Opioid-sparing Effect of Intravenous Ibuprofen

January 17, 2017 updated by: Muharrem Ucar
The investigators aimed to evaluate tramadol-sparing effect of intravenous (IV) ibuprofen in patients undergoing percutaneous nephrolithotomy (PCNL).

Study Overview

Status

Unknown

Conditions

Intervention / Treatment

Detailed Description

Eighty patients who will undergoing PCNL are randomized to intravenous paracetamol (n=40) and intravenous ibuprofen (n=40) groups. Patients will receive 100 mL of physiologic saline with 1 g IV paracetamol or 800 mg IV ibuprofen 30 minutes before the end of the operation and postoperatively 6, 12 and 18 hours after PCNL in the paracetamol and ibuprofen groups, respectively. Patients in both groups will receive intravenous tramadol with patient controlled analgesia device (PCA).

The visual analog scale (VAS) will used to evaluate pain intensity scores in the postoperative period.

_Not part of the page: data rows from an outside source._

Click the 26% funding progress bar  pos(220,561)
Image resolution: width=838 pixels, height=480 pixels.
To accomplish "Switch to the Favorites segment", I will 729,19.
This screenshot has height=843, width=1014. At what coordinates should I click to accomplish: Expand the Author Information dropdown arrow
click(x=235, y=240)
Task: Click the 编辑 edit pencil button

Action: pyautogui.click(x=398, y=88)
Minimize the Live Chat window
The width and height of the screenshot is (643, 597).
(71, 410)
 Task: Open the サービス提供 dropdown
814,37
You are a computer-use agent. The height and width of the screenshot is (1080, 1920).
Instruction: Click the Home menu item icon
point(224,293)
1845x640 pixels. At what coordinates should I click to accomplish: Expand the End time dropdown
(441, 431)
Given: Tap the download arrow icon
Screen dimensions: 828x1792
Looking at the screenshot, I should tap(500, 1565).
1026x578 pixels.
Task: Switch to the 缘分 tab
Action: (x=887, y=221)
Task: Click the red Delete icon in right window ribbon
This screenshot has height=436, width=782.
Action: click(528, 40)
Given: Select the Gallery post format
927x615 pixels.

Total tramadol consumption, mean VAS score in the 1, 8 and 24 hours, demographic variables, operative variables, and side effects will record.

Study Type

Interventional

Enrollment (Anticipated)

80

Phase

  • Phase 4

Contacts and Locations

This section provides the contact details for those conducting the study, and information on where this study is being conducted.

Participation Criteria

Researchers look for people who fit a certain description, called eligibility criteria. Some examples of these criteria are a person's general health condition or prior treatments.

Eligibility Criteria

Ages Eligible for Study

14 years to 66 years (Adult, Older Adult)

Accepts Healthy Volunteers

No

Genders Eligible for Study

All

Description

Inclusion Criteria:

  • Study include 80 patients of American Society of Anesthesiologists (ASA) physical status I-II aged between 18-70 years who scheduled for percutaneous nephrolithotomy operation.

Exclusion Criteria:

  • chronic pain,
  • psychiatric disease,
  • renal dysfunction,
  • allergy to nonsteroidal anti-inflammatory drugs,
  • history of drug addiction,
  • pregnancy,
  • inability to use a patient controlled analgesia (PCA) device.

Study Plan

This section provides details of the study plan, including how the study is designed and what the study is measuring.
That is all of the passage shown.